Hahn miró. Se pasó una mano por los ojos como si quisiera quitarse una telaraña invisible y volvió a mirar.

—Un paisaje de finales del período cámbrico —dijo Barrett con voz tranquila—. Ver esto sería el sueño de cualquier geólogo, pero parece que los geólogos no tienden a convertirse en prisioneros políticos. Delante tienes lo que llaman la región de los Apalaches. Es una franja de roca de unos pocos centenares de kilómetros de ancho y unos pocos miles de kilómetros de largo, que va del golfo de México a Terranova. Al este tenemos el océano Atlántico. Un poco al este hay una cosa llamada el geosinclinal de los Apalaches, una depresión de cerca de ochocientos kilómetros de ancho llena de agua. Unos tres mil kilómetros hacia el oeste hay otra depresión, lo que llaman el geosinclinal cordillerano. También está llena de agua, y en esta etapa de la historia geológica el sendero de tierra que separa los dos geosinclinales está por debajo del nivel del mar, de manera que la región de los Apalaches termina donde está el Mar Interior, allá por el oeste. Del otro lado del Mar Interior hay una estrecha masa terrestre, llamada Cordillera de las Cascadas, que corre de norte a sur y que algún día será California y Oregón y Washington. No es necesario contener la respiración hasta que ocurra. Ojalá te guste el marisco, Lew.

Hahn miró, y Barrett, a su lado en la puerta, miró también. Lo que veían los seguía maravillando. Uno nunca terminaba de acostumbrarse a la extrañeza de ese lugar, ni siquiera después de haber vivido en él veinte años, como le ocurría a Barrett. Era la Tierra, pero tampoco era la Tierra, porque era un sitio sombrío y vacío e irreal. ¿Dónde estaban las bulliciosas ciudades? ¿Dónde estaban las autopistas electrónicas? ¿Dónde estaba el ruido, la polución, el colorido? Nada de eso había nacido todavía. Ése era un sitio silencioso y estéril.

Por supuesto, los océanos grises estaban llenos de vida.
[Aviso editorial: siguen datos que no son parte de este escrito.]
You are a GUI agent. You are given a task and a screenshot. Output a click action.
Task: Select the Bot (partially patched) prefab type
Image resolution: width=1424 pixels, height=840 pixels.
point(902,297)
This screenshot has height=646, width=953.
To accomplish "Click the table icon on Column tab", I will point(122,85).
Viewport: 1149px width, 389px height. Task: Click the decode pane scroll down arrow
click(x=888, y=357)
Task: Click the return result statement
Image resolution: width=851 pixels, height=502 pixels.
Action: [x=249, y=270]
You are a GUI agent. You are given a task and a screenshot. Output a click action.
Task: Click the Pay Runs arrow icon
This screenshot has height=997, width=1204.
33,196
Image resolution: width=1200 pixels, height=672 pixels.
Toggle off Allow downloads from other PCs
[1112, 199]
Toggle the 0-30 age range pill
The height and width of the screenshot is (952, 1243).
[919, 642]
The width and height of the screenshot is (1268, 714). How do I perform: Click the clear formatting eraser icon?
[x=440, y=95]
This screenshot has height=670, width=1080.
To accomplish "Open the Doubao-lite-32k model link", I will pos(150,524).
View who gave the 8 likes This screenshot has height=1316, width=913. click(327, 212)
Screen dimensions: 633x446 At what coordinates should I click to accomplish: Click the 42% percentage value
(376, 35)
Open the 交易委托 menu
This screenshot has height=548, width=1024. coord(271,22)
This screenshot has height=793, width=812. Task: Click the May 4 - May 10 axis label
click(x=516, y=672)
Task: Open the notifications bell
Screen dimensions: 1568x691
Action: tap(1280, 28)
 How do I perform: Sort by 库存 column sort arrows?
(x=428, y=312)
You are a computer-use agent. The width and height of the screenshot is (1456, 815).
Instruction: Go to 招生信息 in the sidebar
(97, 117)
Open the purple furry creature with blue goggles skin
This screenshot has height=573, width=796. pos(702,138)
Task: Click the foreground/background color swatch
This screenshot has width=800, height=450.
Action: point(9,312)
Pero en esa etapa de la evolución no había otra forma de vida sobre tierra firme que los entrometidos hombres de la Estación Hawksbill. La superficie del planeta, donde asomaba saliendo de los mares, era una placa de roca desnuda, vacía y monótona, interrumpida sólo por esporádicas manchas de musgo en las esporádicas manchas de tierra que habían logrado formarse. Hasta habrían acogido con alegría unas pocas cucarachas; pero aparentemente los insectos estaban todavía a un par e períodos geológicos por delante. Para los habitantes de tierra firme aquél era un mundo muerto, un mundo nonato.

Hahn se apartó de la puerta, moviendo la cabeza. Barrett lo condujo por el pasillo hasta la sala pequeña y bien iluminada que servía de enfermería de la Estación. Doc Quesada lo estaba esperando.

En realidad Quesada no era médico, pero en una época había sido técnico de primeros auxilios, y con eso bastaba. Era un hombre compacto y moreno, de pómulos abultados y nariz con forma de cuña invertida. En su enfermería mostraba una total seguridad. Después de todo, no había perdido demasiados pacientes. Barrett le había visto quitar apéndices y suturar heridas y amputar miembros con total aplomo. Con aquella bata ligeramente raída, Quesada tenía suficiente aspecto de médico como para cumplir su papel de manera convincente.